Não compre essas ideias — elas só vão te levar a mais consumos.
Se cerque daquilo que passa verdade e conversa com o seu universo. Uma vez que você for se entendendo e se descobrindo, se permita ser fiel a si e as coisas ficarão mais leves. As performances, seja de discurso ou de prática, são um meio de buscar validação -ainda que não se acredite plenamente naquilo- quando na verdade a aprovação mais essencial na vida é a sua.
Mesmo que não digam, todo mundo se sente atrasado, todo mundo se sente insuficiente, todo mundo se sente um fracasso em algum momento, enfim — todo mundo sente a humanidade como ela é, mas nem sempre admite. Cansamos de ver pessoas que querem passar uma imagem de felicidade plena e infinita, de apenas boas vibrações, de satisfação, plenitude, de perfeição e de constância.

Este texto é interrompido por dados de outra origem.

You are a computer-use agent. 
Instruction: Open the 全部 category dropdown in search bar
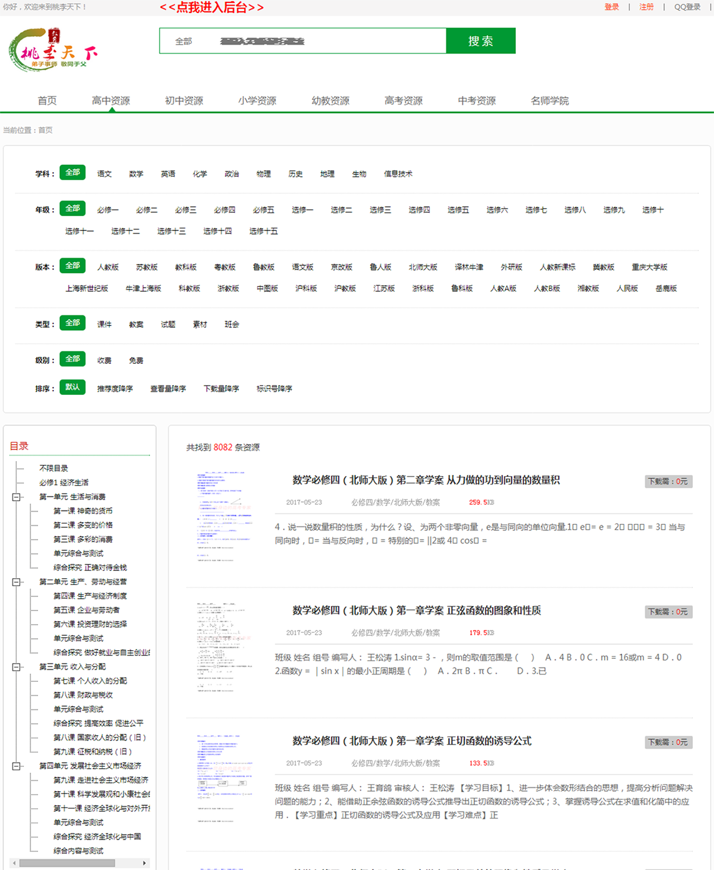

Que se dane! Abrace a inconsistência! Tem dias que você vai se odiar, que tudo vai estar uma porcaria, que a vida não vai estar nem perto de ser o que se esperava dela — é normal. E essa sensação passa — e volta. Do mesmo modo que o prazer passa (e volta), que a felicidade passa (e volta), que o amor acaba — e te reencontra. Não é muito diferente de viver um luto; vida e morte são montanhas russas constantes que nós sentimos de diferentes e diversas maneiras.

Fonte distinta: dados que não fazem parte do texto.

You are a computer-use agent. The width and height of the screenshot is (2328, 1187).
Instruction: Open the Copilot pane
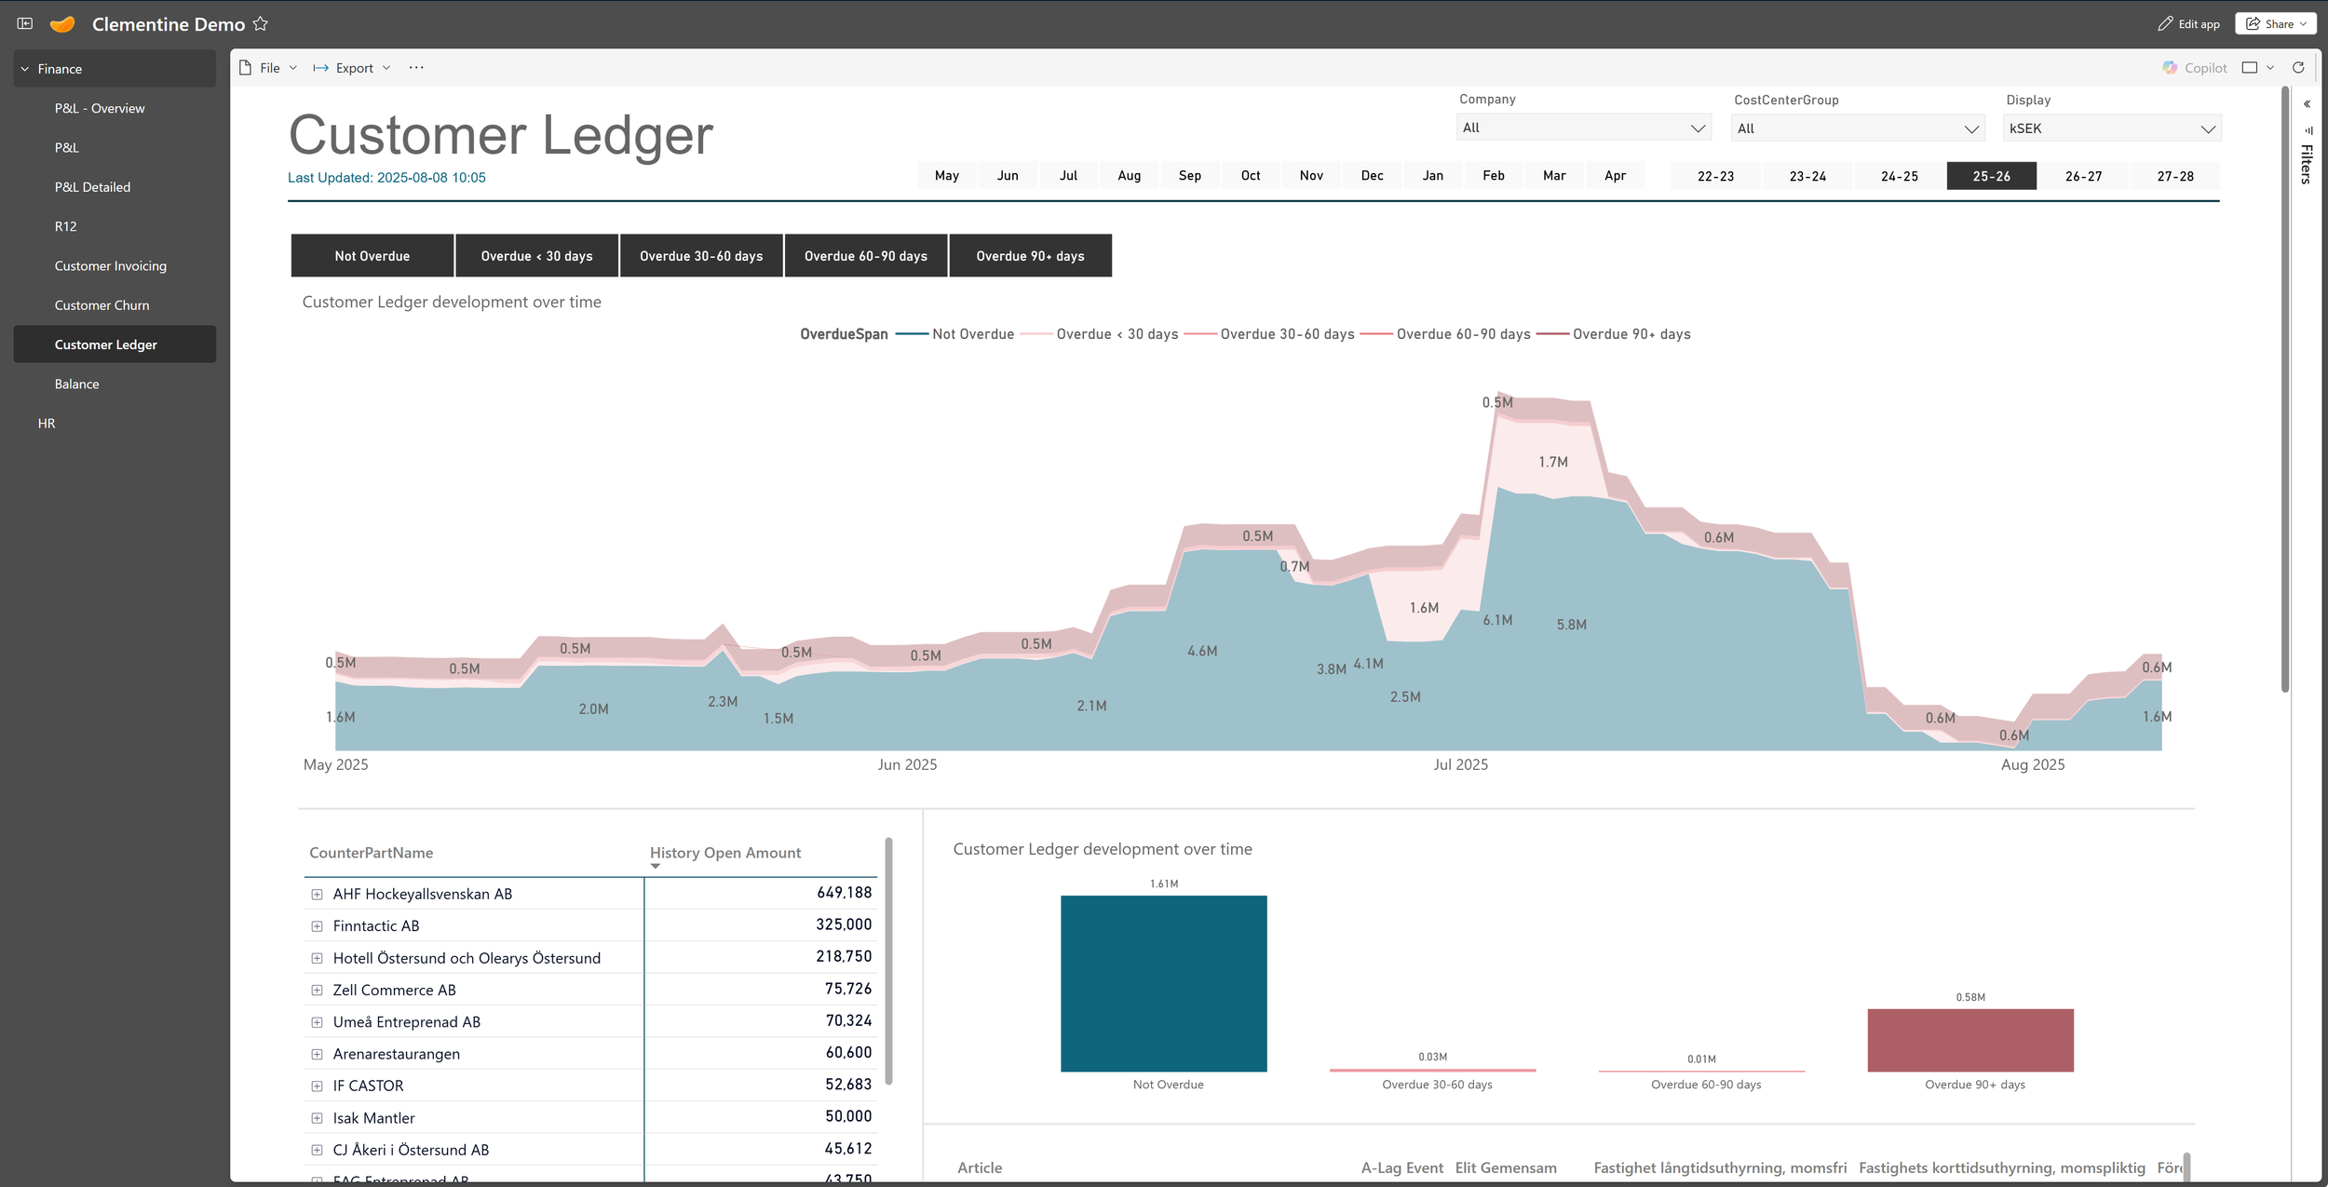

Concluindo, estamos cheios da epidemia de coaches que juram que sabem o segredo do sucesso, como ficar rico pipipi, popopó, e também temos as dondocas do século vinte e um que te dizem o que fazer, o que usar, como se comportar — gente te dizendo o que fazer e o que ser de todos os lados, de todas as distâncias — de perto e de longe. Seja aquilo que você quer e consegue ser com o que estiver ao seu alcance, mas que venha de dentro, não de fora.
A pessoa que você realmente é vai te perseguir até que você a abrace com carinho. É melhor se abraçar enquanto tudo te manda seguir qualquer outra forma.